Ce qui, croit-on, sépare le plus, voilà ce qui unit. Et ce qu'on ajoute dans l'espoir de rejoindre autrui, voilà ce qui cause la déperdition d'être et de forces, voilà ce qui sépare. » (177)
« l’art est, en lui-même, un comble d’expérience, il ne se rapporte pas à des éléments indépendants de lui. L’art n’est pas un transmetteur, ce n’est pas un réceptacle à parfums ; il ne va pas à la récolte. Le fruit véritable c’est lui-même. » (199)
« Laisser à toute chose sa dureté. Couper court, autant de fois qu'il le faudra, dès que commencent les ajouts, les émollients et les brillants. Mépriser ceux qui font la roue. Pas de membre inutile. Chaque fois qu'il le faudra, nous brûlerons et rejetterons ce qui, en nous, est fatigué, forcé, ennuagé, détourné de la nature ; tout ce qui flagorne le lecteur, toutes les captationes, fussent-elles au service du vrai. Toujours nous nous dirons : il vaut mille fois mieux être incompréhensible et ne pas servir au lecteur de l'incompris (les flatteries, les clins d'œil, les conventions sont incomprises, c'est-à-dire opaques à la lumière de l'explication). » (200)

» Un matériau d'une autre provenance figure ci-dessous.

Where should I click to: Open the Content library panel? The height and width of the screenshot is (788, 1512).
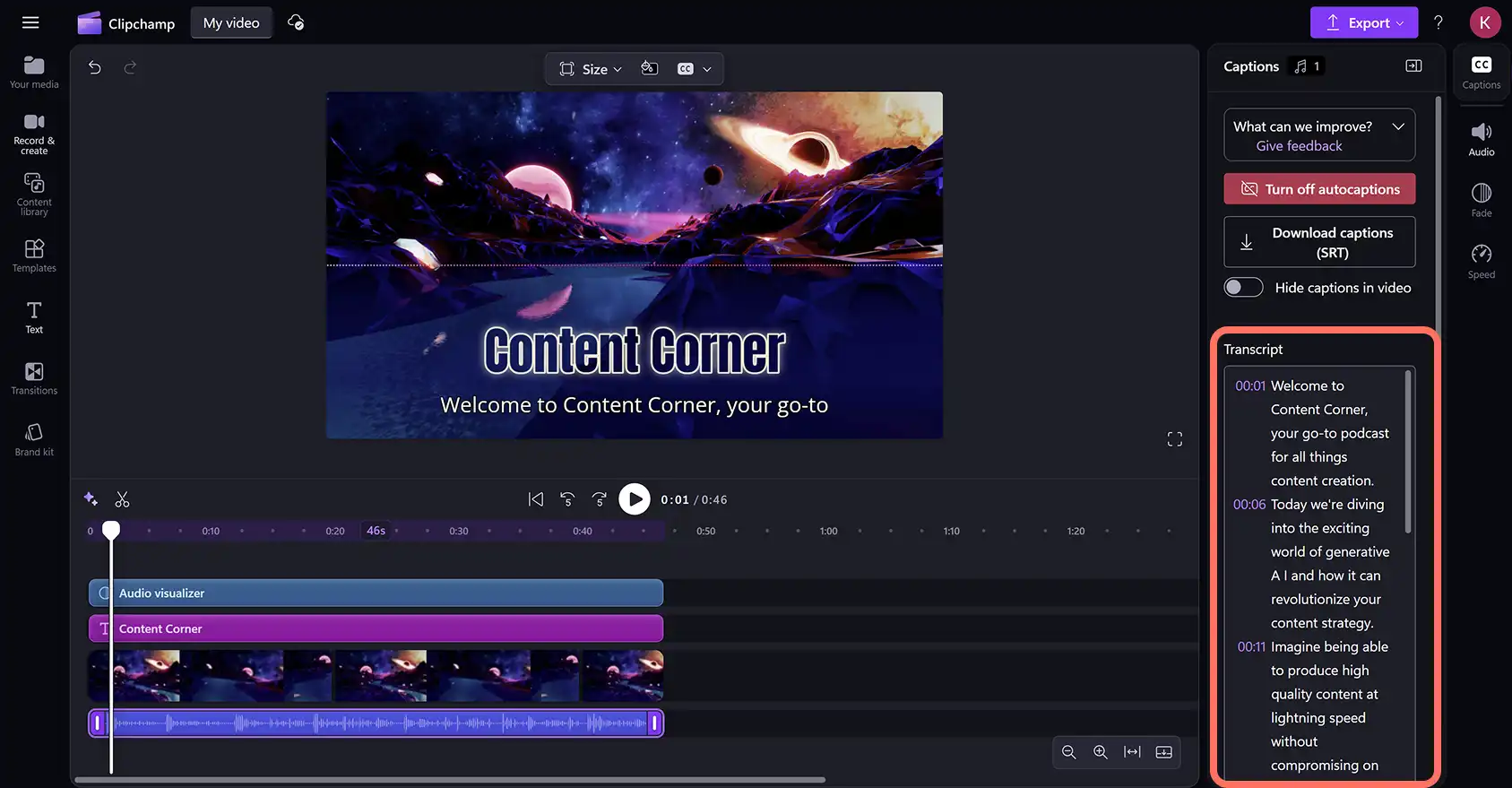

« Je dois pêcher quand il y a du poisson – et non point quand tu m’en laisses le temps, quand je m’en laisse le temps, etc. » (241)
« Il me faut quatre, six ou huit heures pour écrire, chaque jour, une à quatre pages dans leur état définitif (à supposer que je parvienne à ce stade). Je dépasse rarement les deux pages, et les trois pages encore plus rarement. Voilà, certes, qui n’intéresse personne. Mais ce qui est remarquable dans cette affaire, c’est que presque toujours j’ai l’impression d’avoir rédigé dix ou vingt pages (et c’est avec étonnement que vérification faite, je reviens de mon illusion). Cependant, l’explication est simple : mon écriture m’a fait parcourir des espaces immenses. Ce qui subsiste, ce qui s’offre à la lecture, ce ne sont que les arêtes ou les sommets. Cependant j’ai cheminé par monts et par vaux, j’ai fait mille escalades, j’ai tout traversé, tout exploré du regard. » (258)
Ludwig Hohl, Notes ou de la réconciliation non-prématurée, traduit de l’allemand par Etienne Barilier, Bibliothèque l’Age d’homme, 1989.